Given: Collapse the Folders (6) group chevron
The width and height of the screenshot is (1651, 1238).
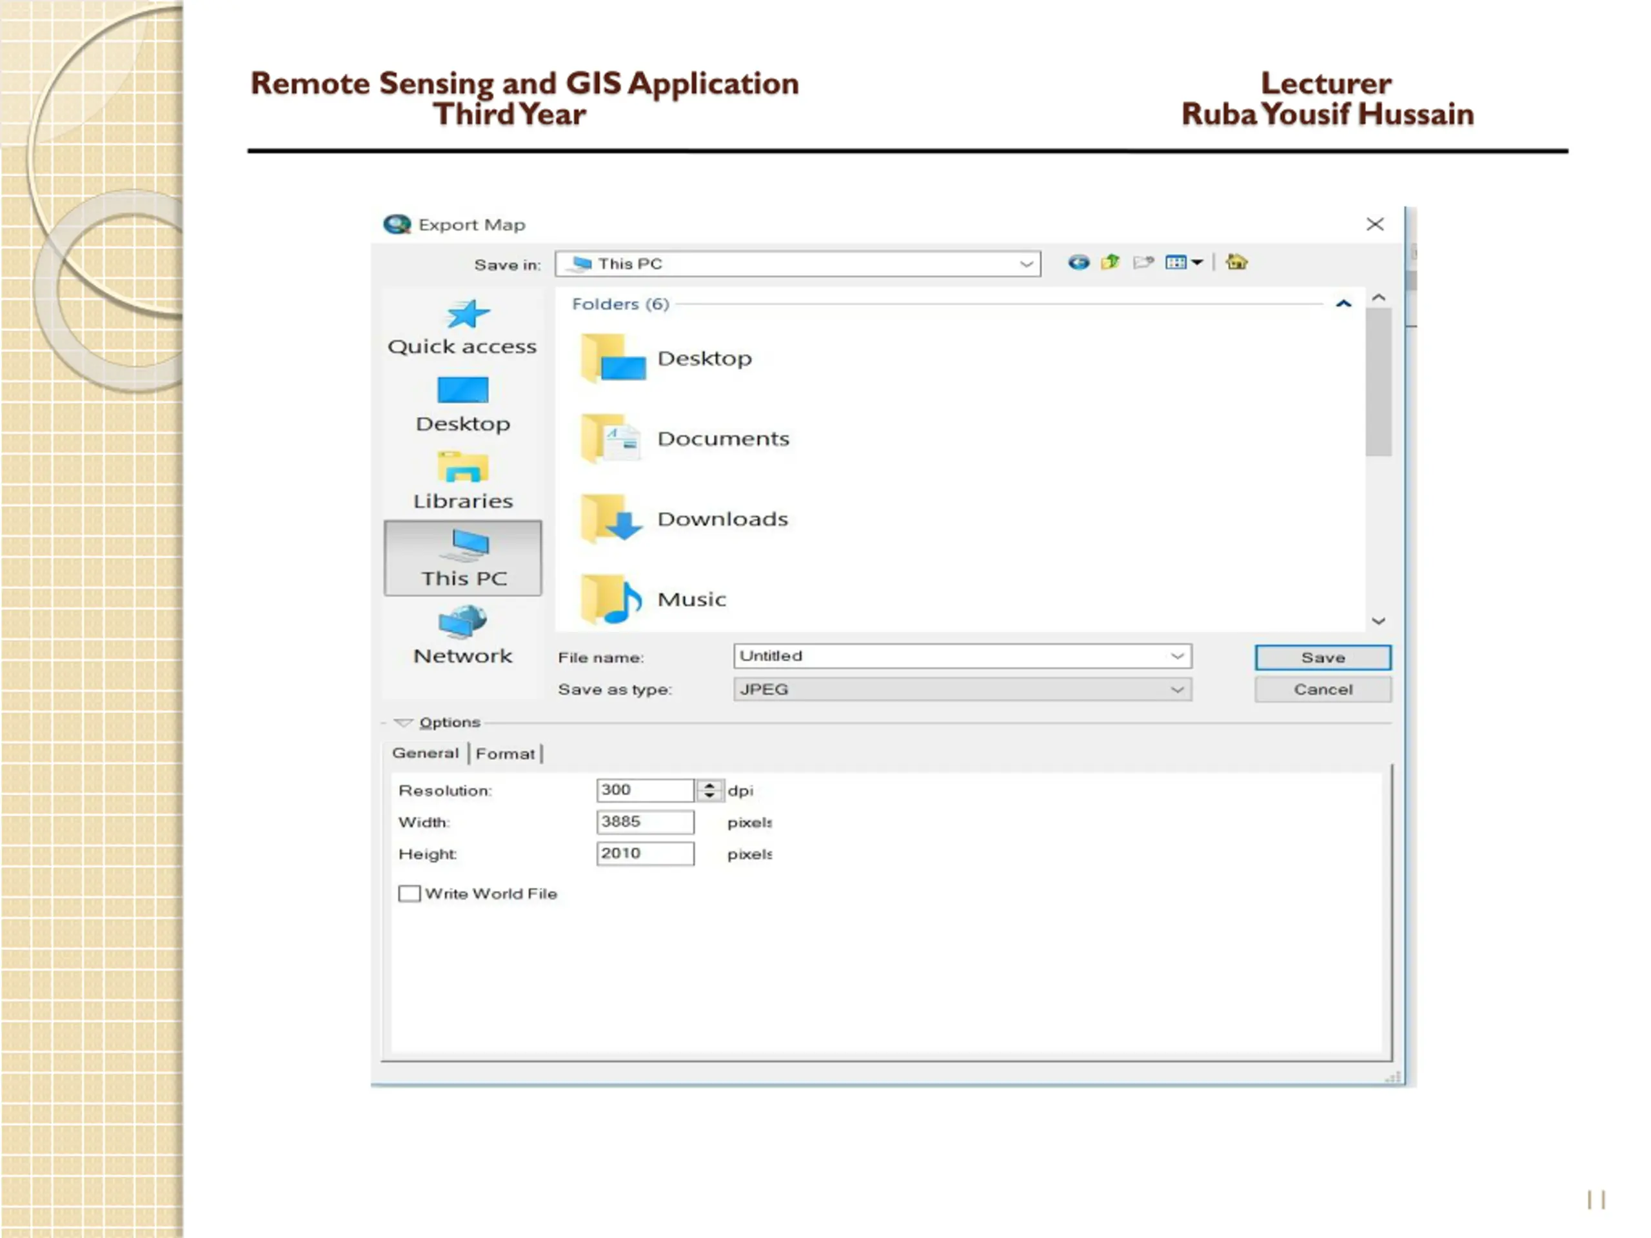Looking at the screenshot, I should 1343,304.
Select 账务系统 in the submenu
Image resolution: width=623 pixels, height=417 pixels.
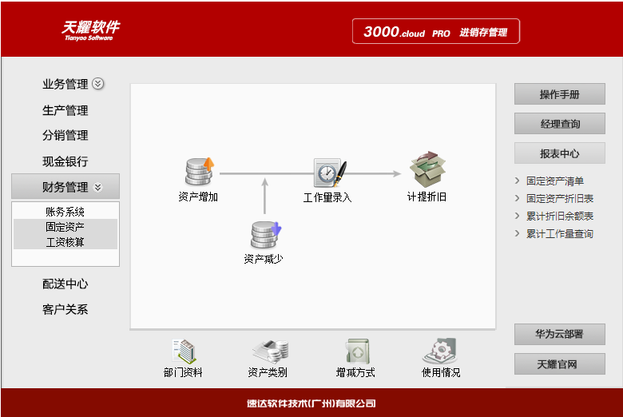[65, 212]
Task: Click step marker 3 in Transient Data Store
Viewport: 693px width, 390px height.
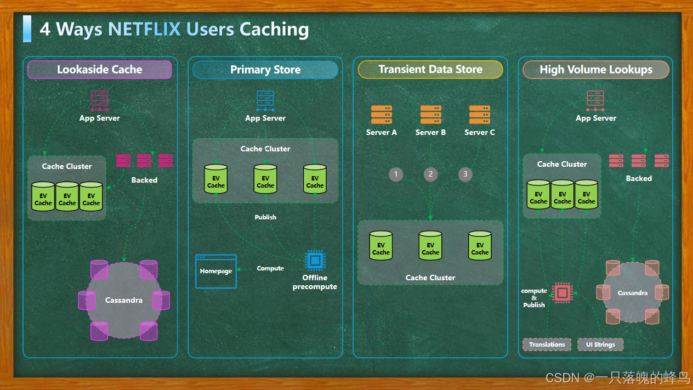Action: [x=465, y=174]
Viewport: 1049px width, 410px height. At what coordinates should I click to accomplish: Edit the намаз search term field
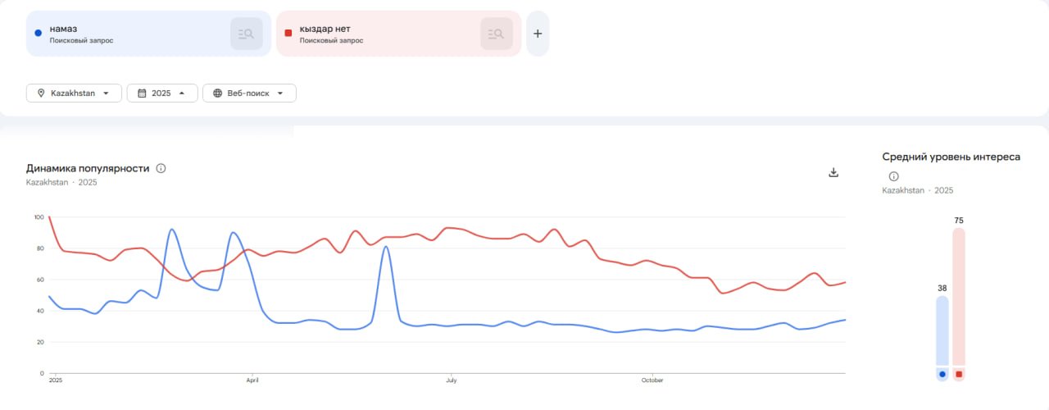(x=123, y=33)
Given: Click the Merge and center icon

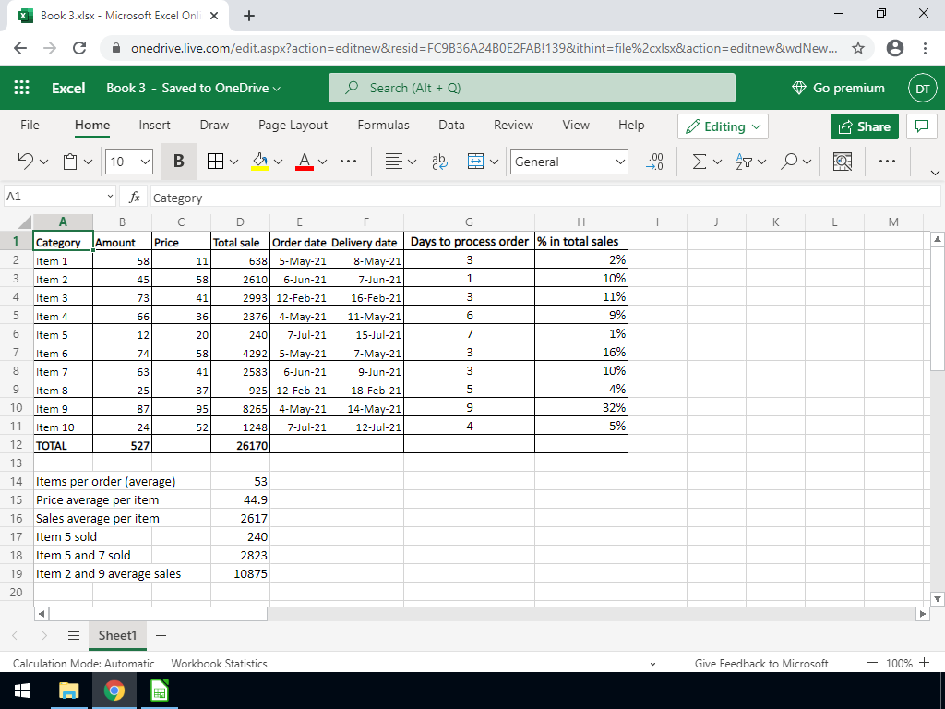Looking at the screenshot, I should 475,162.
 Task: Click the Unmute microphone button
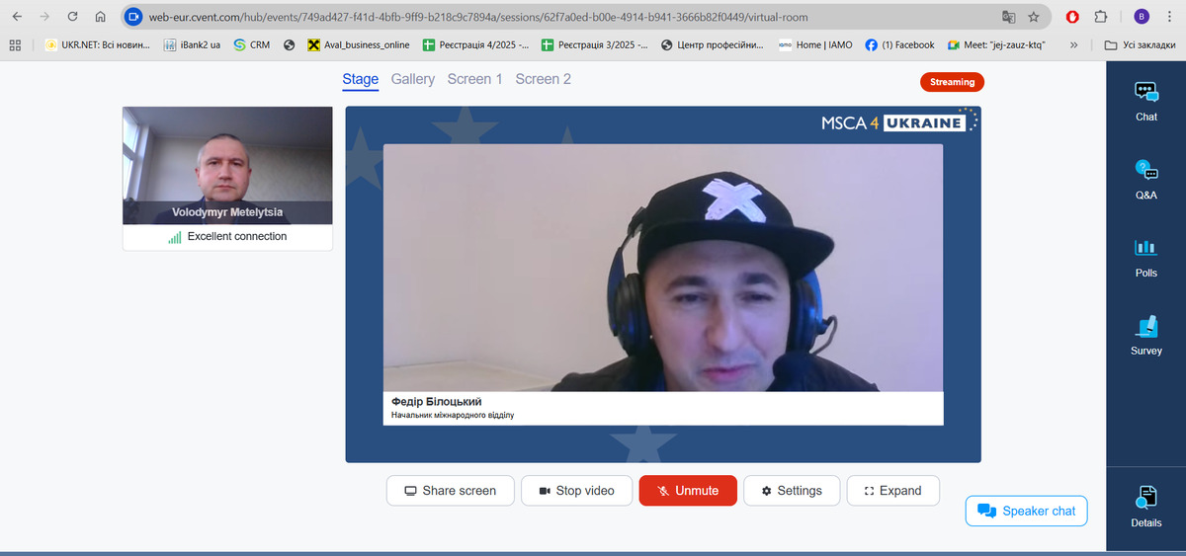click(688, 491)
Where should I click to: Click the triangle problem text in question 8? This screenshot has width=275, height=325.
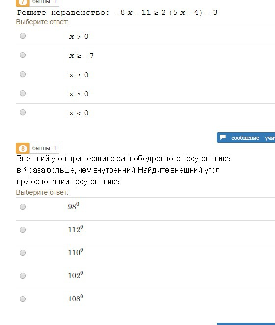[123, 170]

EXERCISE DETAILS: Please repeat the listing above word for word, with the pictures removed.

RESPONSE BOX:
Given: Collapse the Folders (6) group chevron
The width and height of the screenshot is (1651, 1238).
Looking at the screenshot, I should 1343,304.
Select 账务系统 in the submenu
Image resolution: width=623 pixels, height=417 pixels.
[65, 212]
Task: Click step marker 3 in Transient Data Store
Viewport: 693px width, 390px height.
Action: [x=465, y=174]
Viewport: 1049px width, 410px height. At what coordinates should I click to accomplish: Edit the намаз search term field
(x=123, y=33)
Given: Click the Merge and center icon

Looking at the screenshot, I should 475,162.
 Task: Click the Unmute microphone button
click(688, 491)
Where should I click to: Click the triangle problem text in question 8? This screenshot has width=275, height=325.
[123, 170]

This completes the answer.